• _WHAT TO WORK ON_
Once you reach the line with "Where should I click to: Launch" below, copy each line exactly, stopping after the line with "Toggle the lightning bolt quick mode icon", and skip any pictures.

• _INPUT RECORDS_

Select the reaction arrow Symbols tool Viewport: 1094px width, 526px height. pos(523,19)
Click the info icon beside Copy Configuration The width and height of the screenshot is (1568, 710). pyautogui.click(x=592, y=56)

==

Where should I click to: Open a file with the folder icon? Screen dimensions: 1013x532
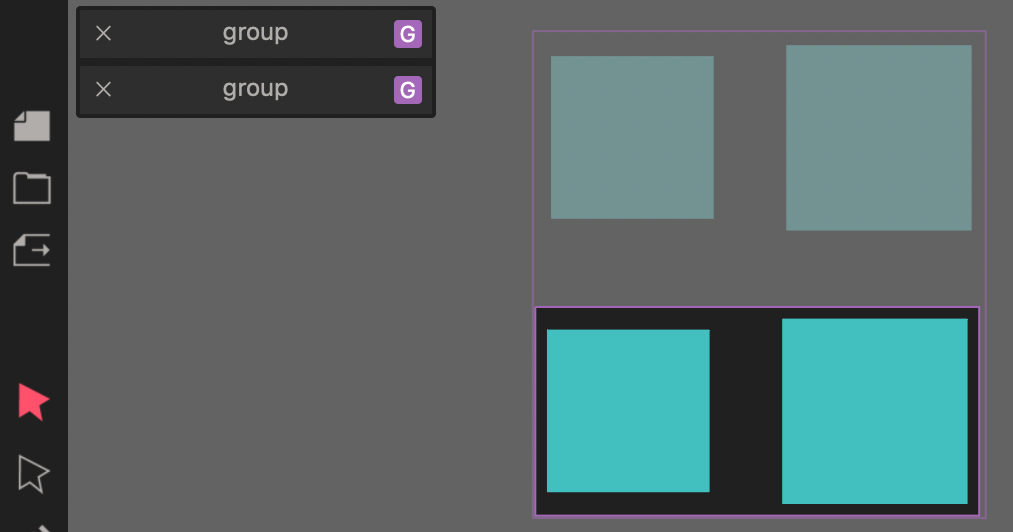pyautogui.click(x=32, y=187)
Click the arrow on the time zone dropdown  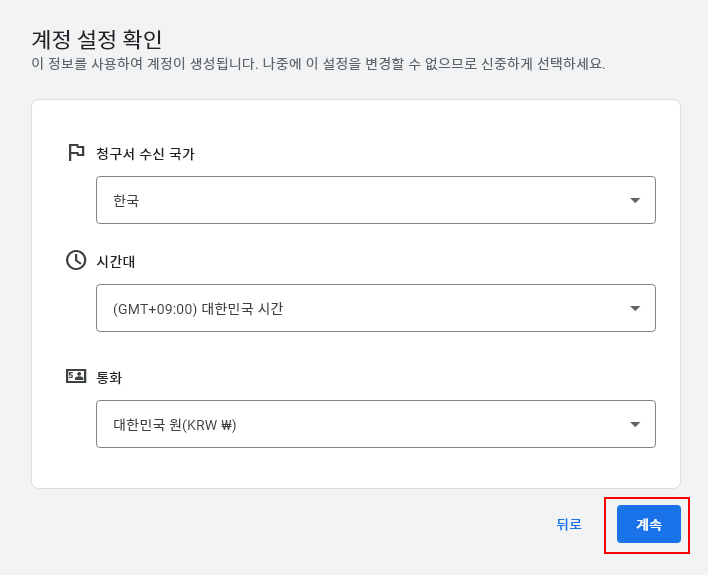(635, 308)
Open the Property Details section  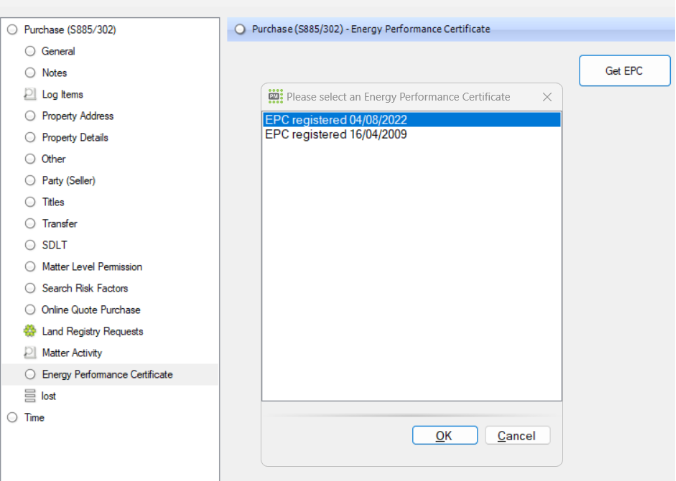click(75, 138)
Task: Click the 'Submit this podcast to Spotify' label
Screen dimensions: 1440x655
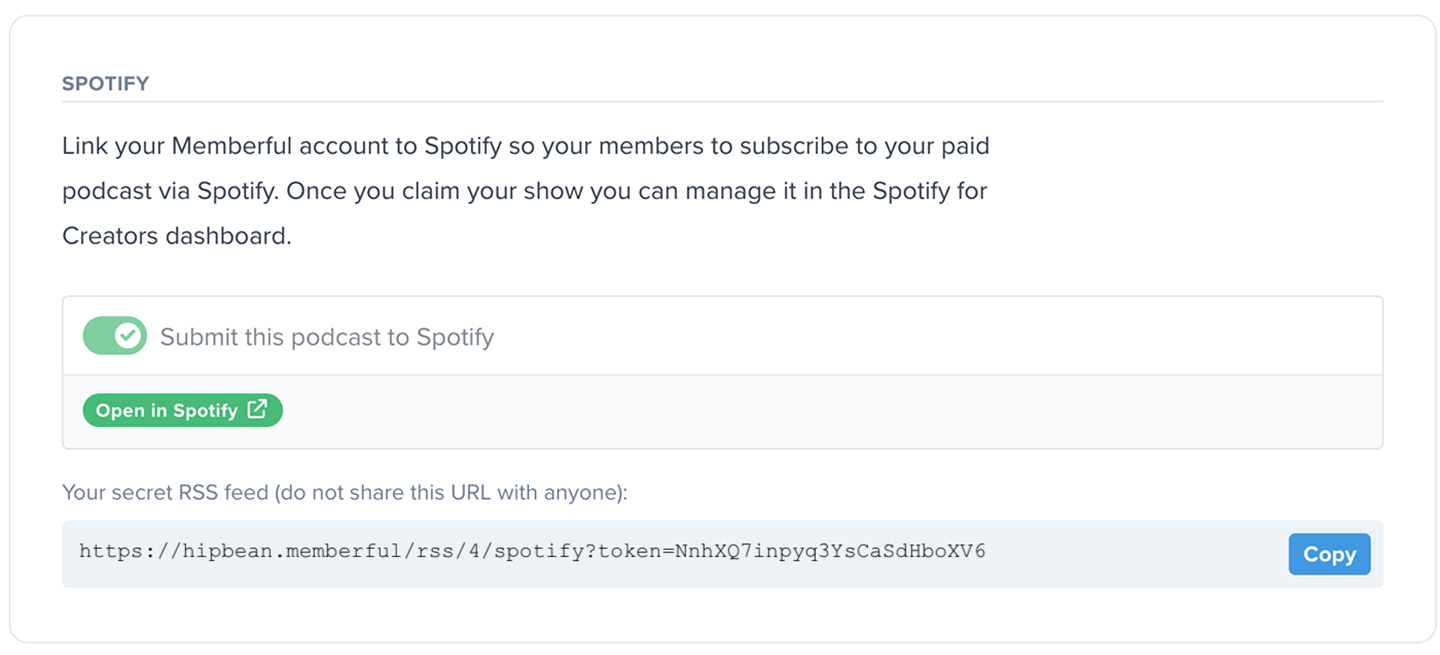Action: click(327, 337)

---

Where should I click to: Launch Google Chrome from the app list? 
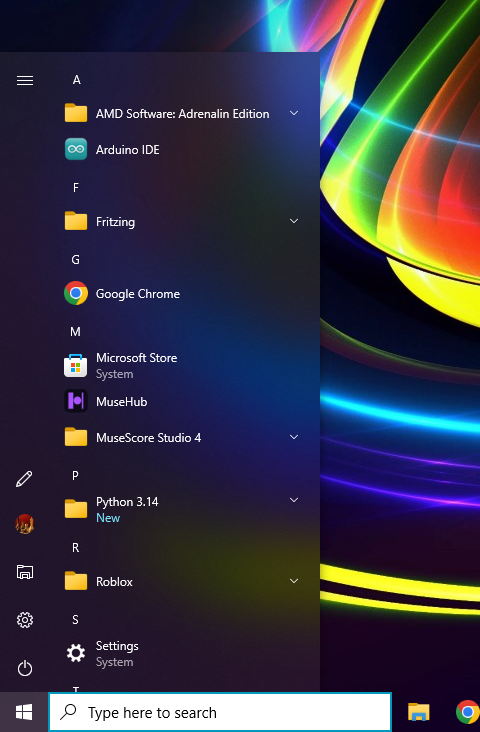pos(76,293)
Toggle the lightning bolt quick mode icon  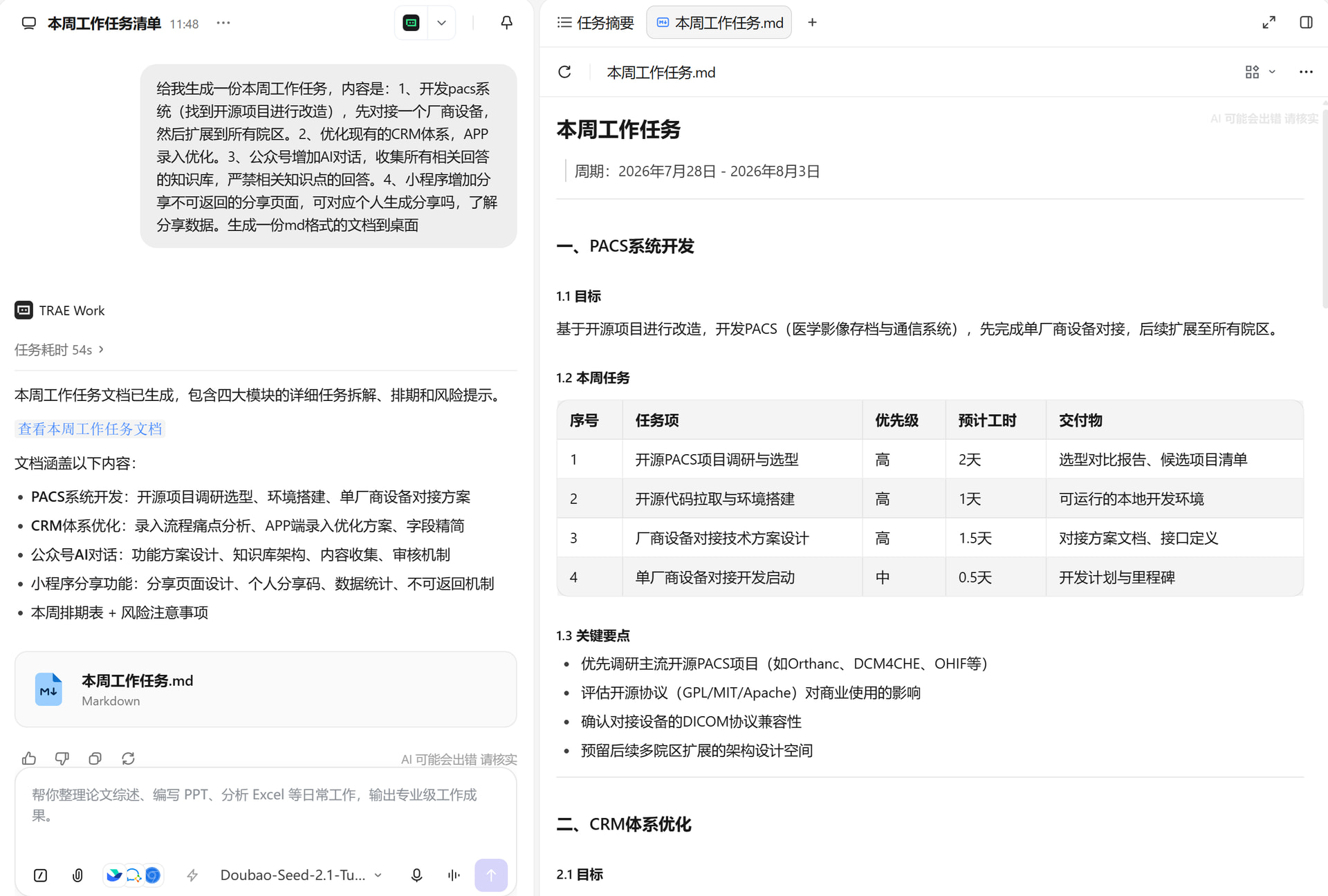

• _TASK RESPONSE_
Where should I click to: Launch Google Chrome from the app list? 
pos(76,293)
Toggle the lightning bolt quick mode icon  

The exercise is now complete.